Dataset records
────

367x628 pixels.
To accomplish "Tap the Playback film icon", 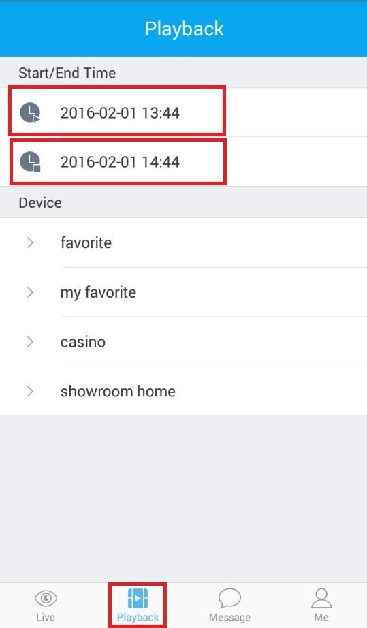I will pyautogui.click(x=138, y=598).
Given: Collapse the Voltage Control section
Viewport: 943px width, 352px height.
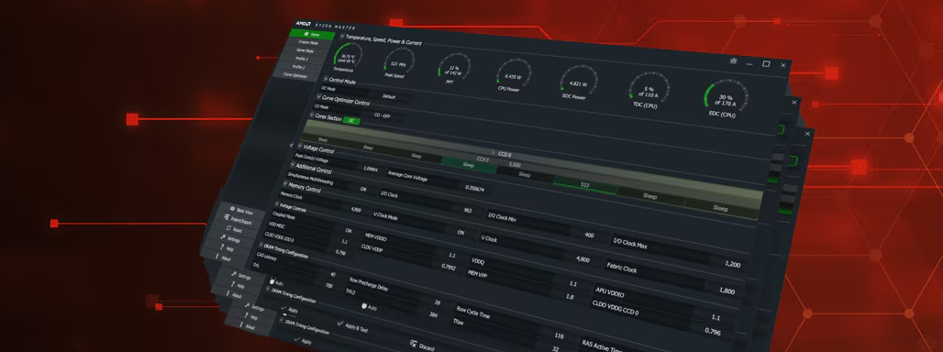Looking at the screenshot, I should tap(301, 146).
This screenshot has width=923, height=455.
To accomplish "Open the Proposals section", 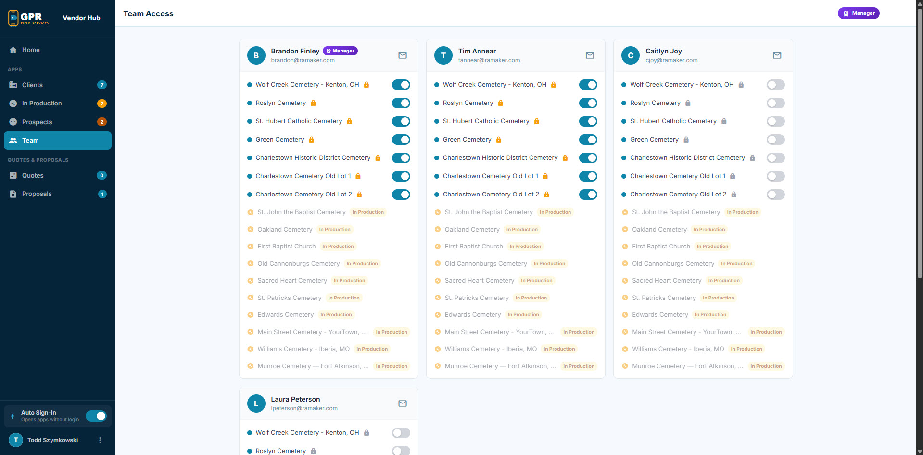I will coord(37,194).
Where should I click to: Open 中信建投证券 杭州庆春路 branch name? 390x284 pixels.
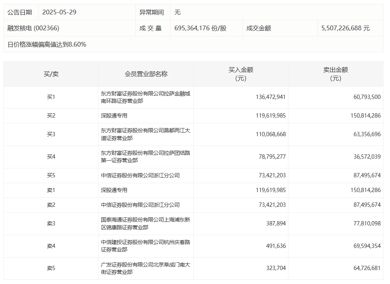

────

**Aim**: Gather every line of the data above that contains the string "height", matching case exactly.

**Response to the task**:
Viewport: 943px width, 352px height.
This screenshot has width=923, height=455.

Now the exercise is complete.